**SOURCE EXCERPT**
#####
The statement claims that for any Boolean binary operation $\circ$ in Table 1, the identity

$$ x \circ (yz) ;=; (w \lor x)(w \lor y)(w \lor z) $$

holds for some fixed Boolean value $w$ depending only on $\circ$.

It suffices to disprove this claim by exhibiting a single operation $\circ$ for which no choice of $w$ makes the identity valid for all $x,y,z \in {0,1}$.

Take $\circ$ to be left projection $\mathsf{L}$ from Table 1, so

$$ x \mathsf{L} t = x $$

for all $x,t$. Then

$$ x \circ (yz) = x. $$

Assume there exists $w \in {0,1}$ such that

$$ x = (w \lor x)(w \lor y)(w \lor z) $$

for all $x,y,z \in {0,1}$.
#####
**EXERCISE TASKS**
• a. Translate this sentence from the proof excerpt into French, keeping the math notation unchanged: "Take $\circ$ to be left projection $\mathsf{L}$ from Table 1, so $$ x \mathsf{L} t = x $$ for all $x,t$."
• b. Please shorten the paragraph of the proof excerpt that begins "It suffices to disprove this claim" while keeping its main facts.
• c. Carry on the proof excerpt from its last sentence.

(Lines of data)
#####
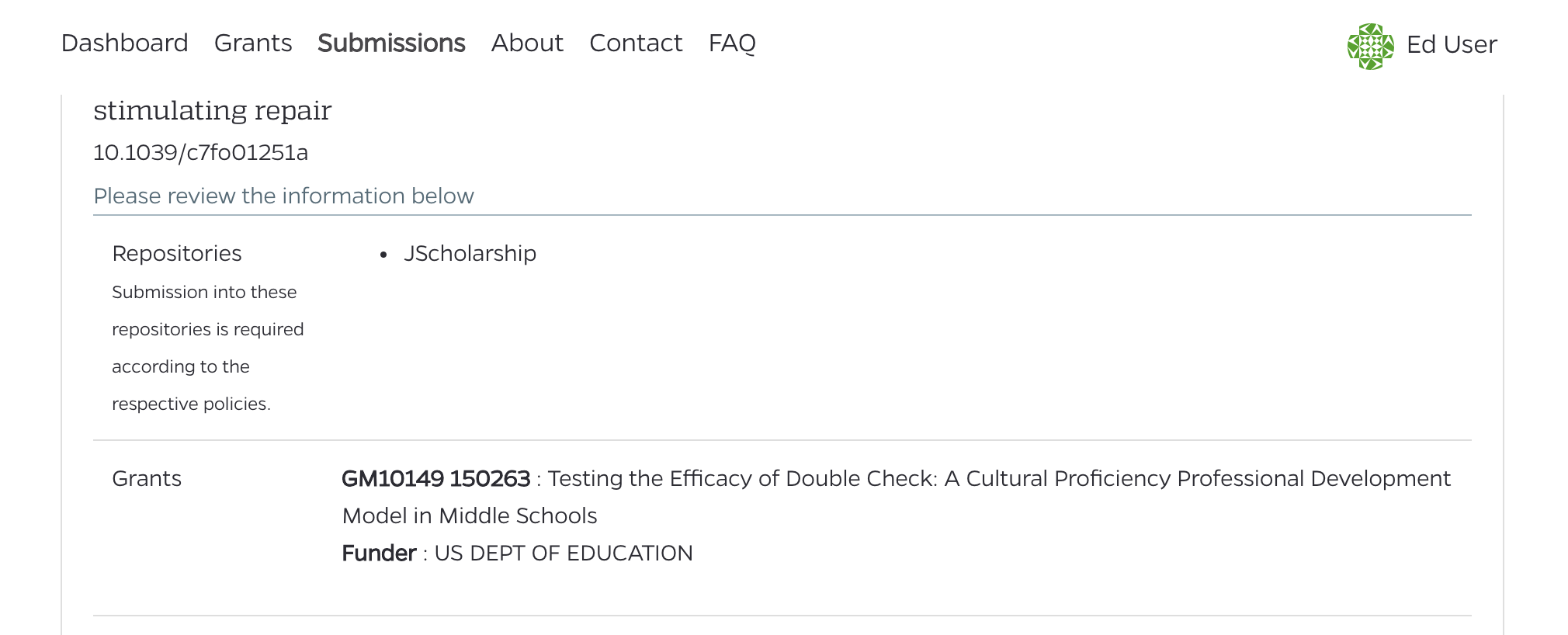Click the Please review information heading
Viewport: 1568px width, 635px height.
(x=284, y=196)
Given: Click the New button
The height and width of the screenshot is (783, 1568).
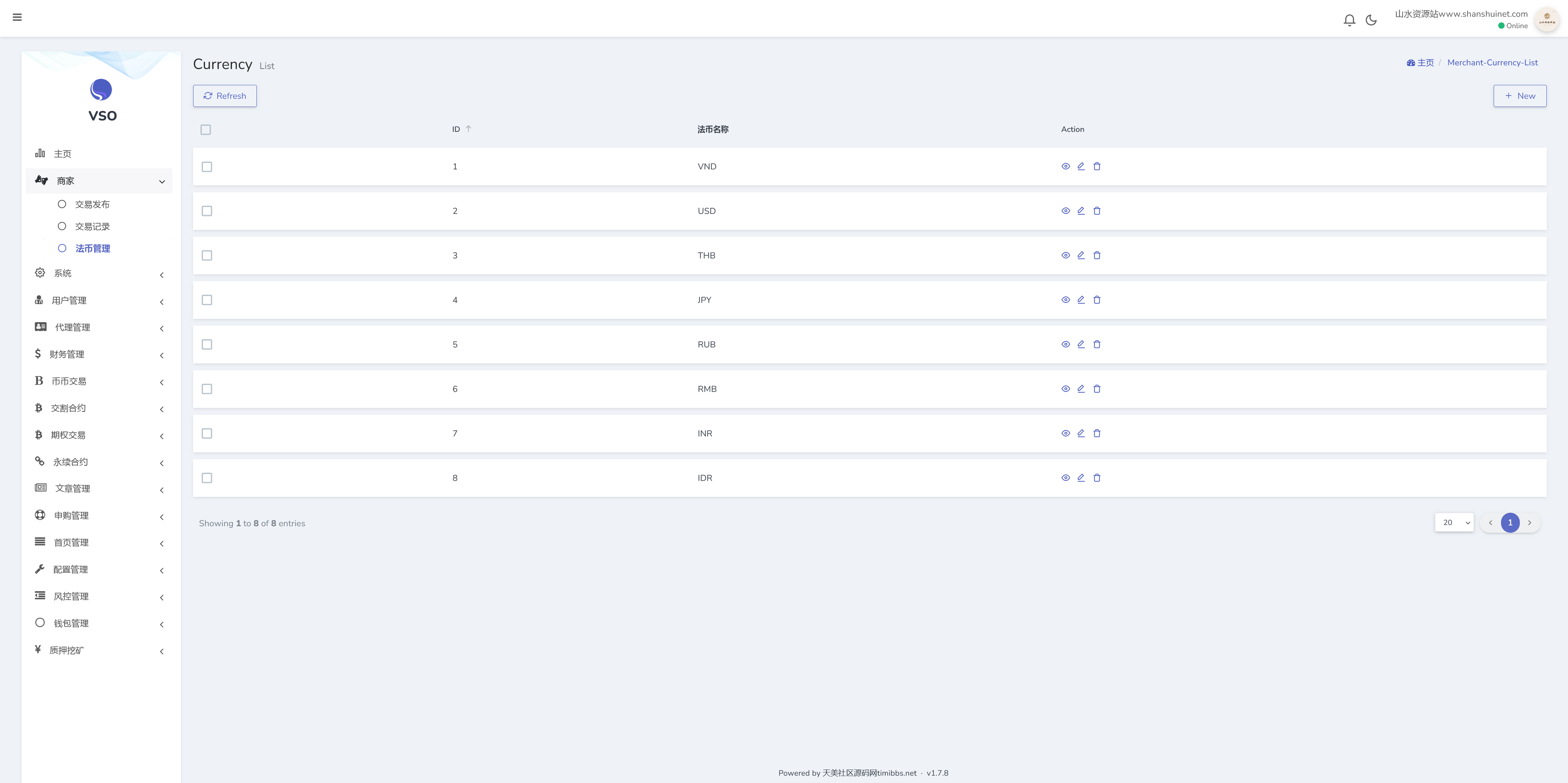Looking at the screenshot, I should pos(1519,96).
#####
**IN RESPONSE**
• a. Prenons pour $\circ$ la projection à gauche $\mathsf{L}$ du tableau 1, de sorte que $$ x \mathsf{L} t = x $$ pour tous $x,t$.

• b. To disprove the claim, one operation $\circ$ is enough: one for which no value of $w$ makes the identity hold for all $x,y,z \in {0,1}$.

• c.
Set $x=0$. Then

$$ 0 = (w \lor 0)(w \lor y)(w \lor z). $$

If $w=1$, then $(w \lor 0)(w \lor y)(w \lor z)=1$, contradicting the equation $0=1$.

Hence $w=0$. Substituting $w=0$ yields

$$ x = x \cdot y \cdot z. $$

Set $x=1$. Then

$$ 1 = y z. $$

Choosing $y=0$ and $z=0$ gives $yz=0$, contradicting $1=0$.

Both choices of $w$ lead to contradiction, so no such $w$ exists for $\circ = \mathsf{L}$.

Since the claim is asserted to hold for every binary operation in Table 1, it is false.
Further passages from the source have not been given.